Saved data entries:

[Start of section]

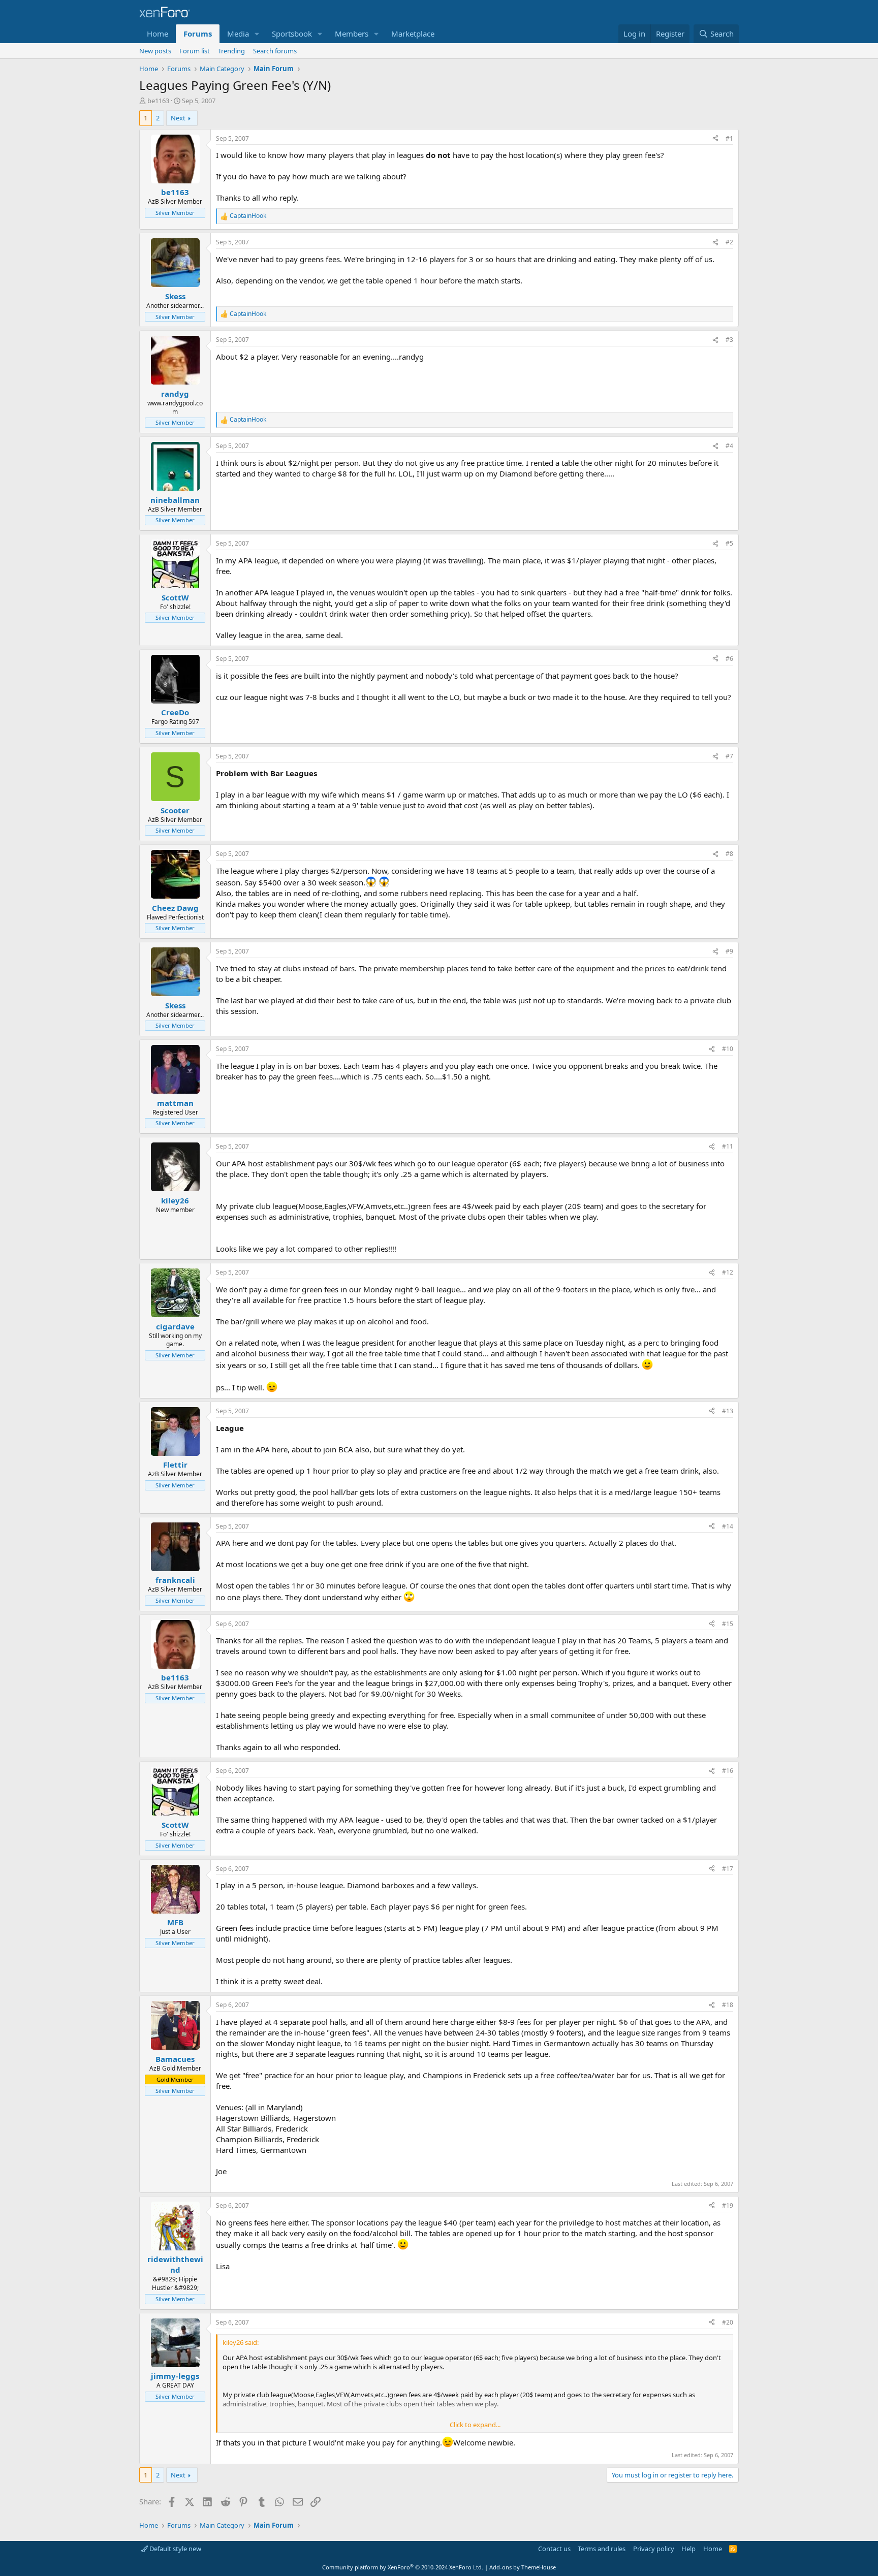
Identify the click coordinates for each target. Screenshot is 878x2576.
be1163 (158, 100)
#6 (729, 658)
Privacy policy (653, 2548)
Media (238, 33)
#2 (729, 242)
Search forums (275, 50)
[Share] (715, 139)
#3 (729, 339)
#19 (727, 2205)
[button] (257, 33)
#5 (729, 543)
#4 (729, 445)
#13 (727, 1411)
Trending (231, 50)
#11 (727, 1146)
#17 (727, 1868)
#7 (729, 756)
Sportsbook (292, 33)
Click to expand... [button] (475, 2424)
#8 (729, 853)
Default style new (174, 2548)
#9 (729, 951)
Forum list (194, 50)
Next (178, 117)
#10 (727, 1048)
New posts (155, 50)
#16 (727, 1770)
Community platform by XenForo (402, 2567)
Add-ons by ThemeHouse (522, 2567)
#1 (729, 138)
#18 (727, 2004)
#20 (727, 2322)
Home (157, 33)
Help (688, 2548)
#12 (727, 1272)
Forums (197, 33)
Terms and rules (601, 2548)
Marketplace (412, 33)
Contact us (554, 2548)
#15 (727, 1623)
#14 (727, 1526)
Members (351, 33)
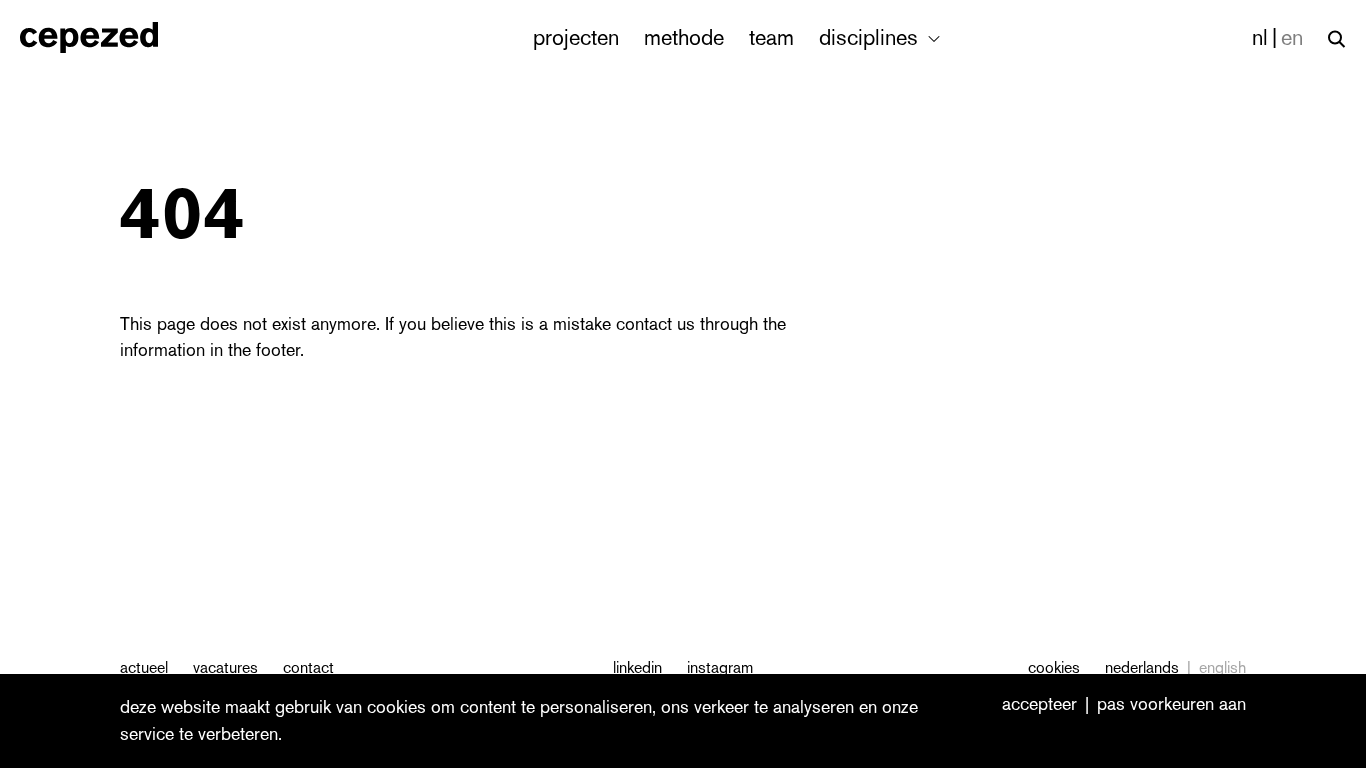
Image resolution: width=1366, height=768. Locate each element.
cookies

[End of section]

Prompt: Set down only the lines running from the line with "#9 (729, 951)" to the end of the entries, inclusive; omit every picture.

Task output:
#9 (729, 951)
Forum list (194, 50)
Next (178, 117)
#10 (727, 1048)
New posts (155, 50)
#16 (727, 1770)
Community platform by XenForo (402, 2567)
Add-ons by ThemeHouse (522, 2567)
#1 (729, 138)
#18 (727, 2004)
#20 (727, 2322)
Home (157, 33)
Help (688, 2548)
#12 (727, 1272)
Forums (197, 33)
Terms and rules (601, 2548)
Marketplace (412, 33)
Contact us (554, 2548)
#15 (727, 1623)
#14 (727, 1526)
Members (351, 33)
Image resolution: width=1366, height=768. Locate each element.
cookies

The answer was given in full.